TASK GOAL: Update the entries below by replacing each "At what coordinates should I click to accomplish" with "Which point should I click to accomplish", keeping everything else unchanged.

[Records for finding displayed items]

>> Begin

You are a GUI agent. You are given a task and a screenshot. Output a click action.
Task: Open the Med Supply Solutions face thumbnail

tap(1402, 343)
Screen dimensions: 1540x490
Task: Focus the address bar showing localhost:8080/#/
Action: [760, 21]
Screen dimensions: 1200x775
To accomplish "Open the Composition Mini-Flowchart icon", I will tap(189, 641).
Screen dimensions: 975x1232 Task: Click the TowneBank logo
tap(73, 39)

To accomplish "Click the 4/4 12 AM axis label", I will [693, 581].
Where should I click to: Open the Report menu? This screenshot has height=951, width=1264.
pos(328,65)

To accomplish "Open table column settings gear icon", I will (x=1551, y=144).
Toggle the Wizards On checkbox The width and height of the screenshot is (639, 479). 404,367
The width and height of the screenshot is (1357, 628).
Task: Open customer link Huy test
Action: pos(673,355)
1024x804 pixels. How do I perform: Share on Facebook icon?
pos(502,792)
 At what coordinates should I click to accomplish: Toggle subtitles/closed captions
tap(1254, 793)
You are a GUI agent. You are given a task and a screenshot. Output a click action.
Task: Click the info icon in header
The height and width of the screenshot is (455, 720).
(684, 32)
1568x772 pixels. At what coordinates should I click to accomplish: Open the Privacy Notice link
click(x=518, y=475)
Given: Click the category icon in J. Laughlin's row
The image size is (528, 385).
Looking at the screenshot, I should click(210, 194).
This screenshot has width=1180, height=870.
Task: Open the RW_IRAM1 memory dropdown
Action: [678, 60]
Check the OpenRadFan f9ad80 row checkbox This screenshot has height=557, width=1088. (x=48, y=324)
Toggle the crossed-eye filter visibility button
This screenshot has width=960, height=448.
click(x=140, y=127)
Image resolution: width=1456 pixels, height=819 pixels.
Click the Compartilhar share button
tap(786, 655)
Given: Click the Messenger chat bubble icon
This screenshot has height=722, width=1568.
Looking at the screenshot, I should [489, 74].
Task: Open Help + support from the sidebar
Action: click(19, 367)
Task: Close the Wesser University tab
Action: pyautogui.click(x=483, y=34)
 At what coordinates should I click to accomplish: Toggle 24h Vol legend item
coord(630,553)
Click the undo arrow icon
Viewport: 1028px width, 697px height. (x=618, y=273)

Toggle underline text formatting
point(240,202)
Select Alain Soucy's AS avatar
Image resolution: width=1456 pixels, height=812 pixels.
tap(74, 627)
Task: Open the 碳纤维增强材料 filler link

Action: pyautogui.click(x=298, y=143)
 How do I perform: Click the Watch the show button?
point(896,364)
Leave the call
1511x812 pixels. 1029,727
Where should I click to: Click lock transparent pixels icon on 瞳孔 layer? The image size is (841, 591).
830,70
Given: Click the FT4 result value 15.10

>> End

ANSWER TO THE TASK:
You are a GUI agent. You are given a task and a screenshot. Output a click action.
Task: Open the Med Supply Solutions face thumbnail

tap(1402, 343)
Screen dimensions: 1540x490
Task: Focus the address bar showing localhost:8080/#/
Action: [760, 21]
Screen dimensions: 1200x775
To accomplish "Open the Composition Mini-Flowchart icon", I will tap(189, 641).
Screen dimensions: 975x1232 Task: Click the TowneBank logo
tap(73, 39)

To accomplish "Click the 4/4 12 AM axis label", I will [693, 581].
Where should I click to: Open the Report menu? This screenshot has height=951, width=1264.
pos(328,65)

To accomplish "Open table column settings gear icon", I will (x=1551, y=144).
Toggle the Wizards On checkbox The width and height of the screenshot is (639, 479). 404,367
The width and height of the screenshot is (1357, 628).
Task: Open customer link Huy test
Action: pos(673,355)
1024x804 pixels. How do I perform: Share on Facebook icon?
pos(502,792)
 Which point should I click to accomplish: Toggle subtitles/closed captions
tap(1254, 793)
You are a GUI agent. You are given a task and a screenshot. Output a click action.
Task: Click the info icon in header
The height and width of the screenshot is (455, 720).
(684, 32)
1568x772 pixels. Which point should I click to accomplish: Open the Privacy Notice link
click(x=518, y=475)
Given: Click the category icon in J. Laughlin's row
The image size is (528, 385).
Looking at the screenshot, I should click(210, 194).
This screenshot has width=1180, height=870.
Task: Open the RW_IRAM1 memory dropdown
Action: [678, 60]
Check the OpenRadFan f9ad80 row checkbox This screenshot has height=557, width=1088. (x=48, y=324)
Toggle the crossed-eye filter visibility button
This screenshot has width=960, height=448.
click(x=140, y=127)
Image resolution: width=1456 pixels, height=819 pixels.
Click the Compartilhar share button
tap(786, 655)
Given: Click the Messenger chat bubble icon
This screenshot has height=722, width=1568.
Looking at the screenshot, I should [489, 74].
Task: Open Help + support from the sidebar
Action: click(19, 367)
Task: Close the Wesser University tab
Action: pyautogui.click(x=483, y=34)
 Which point should I click to accomplish: Toggle 24h Vol legend item
coord(630,553)
Click the undo arrow icon
Viewport: 1028px width, 697px height. (x=618, y=273)

Toggle underline text formatting
point(240,202)
Select Alain Soucy's AS avatar
Image resolution: width=1456 pixels, height=812 pixels.
tap(74, 627)
Task: Open the 碳纤维增强材料 filler link

Action: pyautogui.click(x=298, y=143)
 How do I perform: Click the Watch the show button?
point(896,364)
Leave the call
1511x812 pixels. 1029,727
Where should I click to: Click lock transparent pixels icon on 瞳孔 layer? The image size is (841, 591).
830,70
Given: Click the FT4 result value 15.10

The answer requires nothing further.